|From Piled Higher and Deeper|
I've gone through a number of these re-gifted Starbucks cards from my mom, almost all of which were for $5. They got me about two uses, then I'd switch to the next. I seriously carried four or five of them around, gradually burning through them. But the Bottomless Card... that's the last one I came to.
I have no idea how much money is on it, or was on it. I go up to the counter, order whatever I want, show them the card, they swipe it, and there's always still enough money left for next time.
There is an interpretation of Quantum Mechanics that is called Everett's Many-Worlds Hypothesis. This is often misunderstood and abused by science fiction authors, and philosophers as implying something stronger than it actually does -- the actual existence of parallel universes with alternative versions of ourselves (like in His Dark Materials). This isn't quite what it means; it's more like every quantum measurement, rather than resulting in a collapse of the wave function, actually results in the further entanglement of the observer with one of the terms in the superposition. The parts of the universal wave function describing us continue to exist but now in a superposition, one with every possibility of the measurement. It's kind of the same thing, but not really.
|From Asbtruse Goose|
Everett's is a popular interpretation and appears frequently cited in "popular science" articles and books. It is not the strict implication of quantum mechanics, nor is it anything more than a philosophical framework built around quantum mechanics, but it's there and cited a lot. Most of the appeal is the fantasticality of it; alternative universes, Narnia, cool! There's also some physicists who prefer it for philosophical reasons; for instance, Everett's hypothesis would recover a deterministic universe, which was believed to be broken by quantum measurement.
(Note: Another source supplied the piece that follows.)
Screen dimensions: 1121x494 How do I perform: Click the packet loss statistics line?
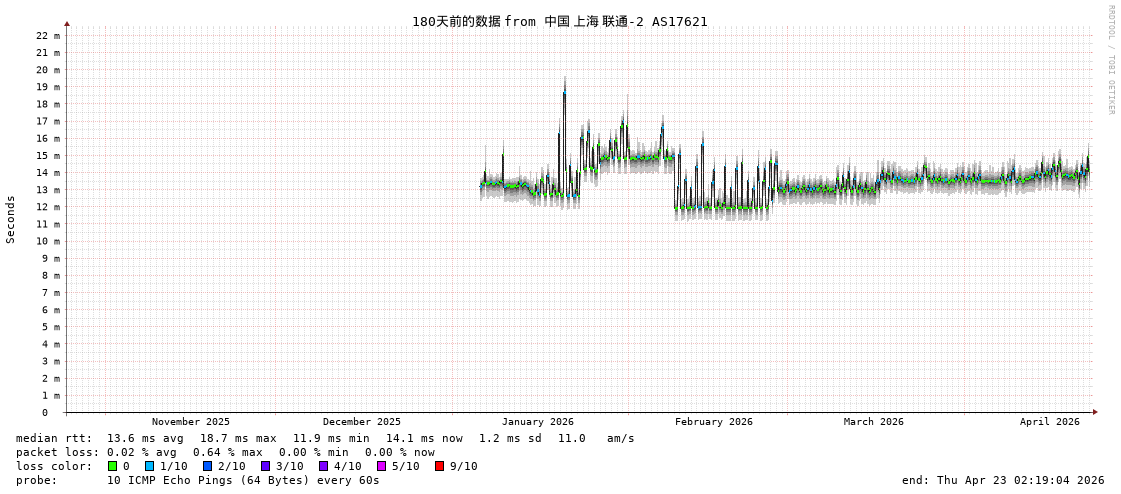pos(225,452)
Actually, Frank Tipler -- physicist, transhumanist, many-worldsist, and all around weird dude -- proposed an experiment to test Everett's based on the convergence of quantum interference patterns, to see if "probability" were in fact "leaking" to another universe. I have no idea why no one has done this experiment yet, but he's put it out there.
Tipler's experiment is slightly more sane than another proposal: Quantum Immortality.
Quantum Immortality is - roughly - proposed to work in the following way. You have a quantum gun; whether it fires a bullet when you pull the trigger is tied to some quantum mechanical superposition, so there is always a chance it won't fire. In the Everett interpretation, each time you do this, your wave function splits in to two "worlds": one where the gun fires, the other where it doesn't. The experiment calls for you to point the gun at your head and pull the trigger. In Everett's interpretation, each time you do this, your wave function splits in to "dead" and "alive" parts; therefore, even if you do this 10,000 times, there still exists some version of you in some "universe" that is still alive. Therefore, if you pull the trigger 10,000 times and live, you can conclude that you live in the "world" where you're still alive.
Here's an illustration from Super Mario World, where Mario keeps splitting and one Mario copy always survives:
The Quantum Immortality experiment doesn't require that you point the gun at your head. It basically just states that if you keep making a quantum observation and keep getting the same result, then it makes more sense to assume you live in a universe that is a segment of a multiverse than that you just keep getting lucky. You could even do this experiment with...
... a Starbucks Gift Card.
I have no idea how much money is on the card. Each time I swipe it, I make an observation of whether or not there is sufficient money for my purchase. There always is. Always. It's been weeks, and I still have enough money. I've even started ordering fancy-fru-fru drinks and it keeps working. It always works.
So now you can see how it works. So long as I don't directly observe the exact amount of money on the card, there is no exact amount of money on the card! Between "No Money" and "Yes Money", I also happen to live in the universe where the Card always splits to the "Yes Money" side of things. Always.
And that is how I came upon the key to eternal coffee, and the strange mysteries that went to forging its powers.
[P.S. I'm not going to bother explaining every thing wrong with the Quantum Immortality proposal, nor my wonky application of it to an inherently non-quantum event. Suffice it to say, almost none of it is scientifically rigorous, and Everett's interpretation is pretty dumb, even if it makes for fun science fiction.]